第27話 屋敷の中へと


(秋乃ぉ。私に策があるわ。だから変わってくれない?)


(わかったわ。センドラー)



 そして私はセンドラーと人格を交代する。センドラーなら、こういう場面でもなんとかしてくれそうな予感がする。



「ライナ。いい作戦があるから、今から言うことをしっかり聞くのよぉ」


「分かりました、センドラー様」


 そしてセンドラーは作戦の説明を始める。私も、センドラーの後ろで話を聞く。


「──ということよ。理解できた?」


「わかりました。任せてください、センドラー様」



 まずは、ライナが先頭になって屋敷の玄関へ。センドラーは玄関の陰に隠れる。


 ライナは不安そうな表情になり、少しの間オロオロする。やはり一人だと怖いのだろうか。

 しかし数秒ほどすると、顔をぶんぶんと降る。その不安な感情を遮るかのように。


 コンコン──。


 そして家の扉をノックする。数秒ほどすると扉の先から低くて、鈍い声が返ってきた。


「誰だ?」


「私です」


 ここまではセンドラーの作戦通り。誰といわず、「私」とだけ言う。

 理由はある。こういった身分が高い人の家は、安全上たとえ呼び出しても、出て来るのは使用人や妻の人だ。


 そして、こういう人物は愛人を抱えていたりする。

 だから出てくる人物は、だれかわからなくてもとりあえずドアを開けてくれるか猛省は十分あるということだ。

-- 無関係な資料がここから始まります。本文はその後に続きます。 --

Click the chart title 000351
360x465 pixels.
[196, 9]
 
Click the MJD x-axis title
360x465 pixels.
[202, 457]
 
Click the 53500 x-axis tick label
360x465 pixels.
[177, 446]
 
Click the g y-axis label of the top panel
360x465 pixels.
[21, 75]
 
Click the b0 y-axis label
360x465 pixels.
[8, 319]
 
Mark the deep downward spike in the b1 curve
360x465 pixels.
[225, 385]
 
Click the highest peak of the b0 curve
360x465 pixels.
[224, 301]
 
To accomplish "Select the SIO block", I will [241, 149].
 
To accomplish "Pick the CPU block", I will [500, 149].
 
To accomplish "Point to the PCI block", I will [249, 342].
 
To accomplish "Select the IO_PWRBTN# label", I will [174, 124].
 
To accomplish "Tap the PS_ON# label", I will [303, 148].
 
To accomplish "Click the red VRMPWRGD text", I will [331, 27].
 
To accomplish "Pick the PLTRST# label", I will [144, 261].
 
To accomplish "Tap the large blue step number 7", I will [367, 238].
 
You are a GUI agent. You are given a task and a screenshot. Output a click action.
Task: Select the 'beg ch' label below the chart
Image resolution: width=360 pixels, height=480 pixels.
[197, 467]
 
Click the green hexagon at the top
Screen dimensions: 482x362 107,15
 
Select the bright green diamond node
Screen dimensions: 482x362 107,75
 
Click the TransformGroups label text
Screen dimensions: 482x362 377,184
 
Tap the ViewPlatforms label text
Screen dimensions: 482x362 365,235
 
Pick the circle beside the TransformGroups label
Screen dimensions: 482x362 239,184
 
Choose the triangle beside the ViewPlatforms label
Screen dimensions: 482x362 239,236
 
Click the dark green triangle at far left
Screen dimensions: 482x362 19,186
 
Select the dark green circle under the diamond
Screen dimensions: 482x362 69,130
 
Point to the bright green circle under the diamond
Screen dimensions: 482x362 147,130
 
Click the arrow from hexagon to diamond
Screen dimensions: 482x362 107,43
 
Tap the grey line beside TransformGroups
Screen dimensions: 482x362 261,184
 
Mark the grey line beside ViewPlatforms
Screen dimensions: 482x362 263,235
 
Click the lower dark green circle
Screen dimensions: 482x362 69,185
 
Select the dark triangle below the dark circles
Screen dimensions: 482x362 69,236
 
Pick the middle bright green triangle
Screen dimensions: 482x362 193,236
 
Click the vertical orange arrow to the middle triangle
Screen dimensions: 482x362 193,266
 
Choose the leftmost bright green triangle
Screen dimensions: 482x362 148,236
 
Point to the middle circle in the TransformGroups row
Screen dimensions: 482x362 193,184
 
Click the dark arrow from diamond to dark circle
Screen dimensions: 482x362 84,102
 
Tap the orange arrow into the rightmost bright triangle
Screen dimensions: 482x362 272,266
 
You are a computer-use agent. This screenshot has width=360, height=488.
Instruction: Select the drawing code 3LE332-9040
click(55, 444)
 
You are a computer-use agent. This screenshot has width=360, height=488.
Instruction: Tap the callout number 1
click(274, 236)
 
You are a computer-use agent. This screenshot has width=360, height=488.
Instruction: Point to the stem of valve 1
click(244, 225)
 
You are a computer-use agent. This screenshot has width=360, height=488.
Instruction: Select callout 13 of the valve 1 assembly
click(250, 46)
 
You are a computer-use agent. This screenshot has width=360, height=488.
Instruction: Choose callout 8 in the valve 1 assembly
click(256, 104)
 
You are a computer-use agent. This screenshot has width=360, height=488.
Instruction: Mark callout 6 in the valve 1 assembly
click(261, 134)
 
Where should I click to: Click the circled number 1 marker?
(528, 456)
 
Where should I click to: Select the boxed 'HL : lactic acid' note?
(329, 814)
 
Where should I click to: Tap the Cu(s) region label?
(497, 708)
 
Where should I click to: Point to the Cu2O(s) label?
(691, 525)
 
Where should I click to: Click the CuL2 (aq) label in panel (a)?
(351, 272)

 キィィィと玄関が開く。そこにいるのは豪華な服装をした若い女の人。

 ライナを見るなり、疑問を抱く。


「あの……、どちらさまですか? こんな時間、何の用でしょう」


 その瞬間、陰に隠れていたセンドラーが飛び出して玄関に迫る。


「ごめんね。用があるのは私よ──」


「セ、センドラー??」


 お姉さんは慌ててドアを閉めようとする。しかしセンドラーは一歩早く玄関の扉に足を入れ、それをさせない。


「今の反応でわかったわ。奥にハーゲンとかエンゲルスそのあたりが話し合ってるんでしょう。合わせなさい!!」


「え……、それは──」


 うろたえている女性。明らかに動揺しているのがわかる。それを見たセンドラー。柔らかい表情へと変える。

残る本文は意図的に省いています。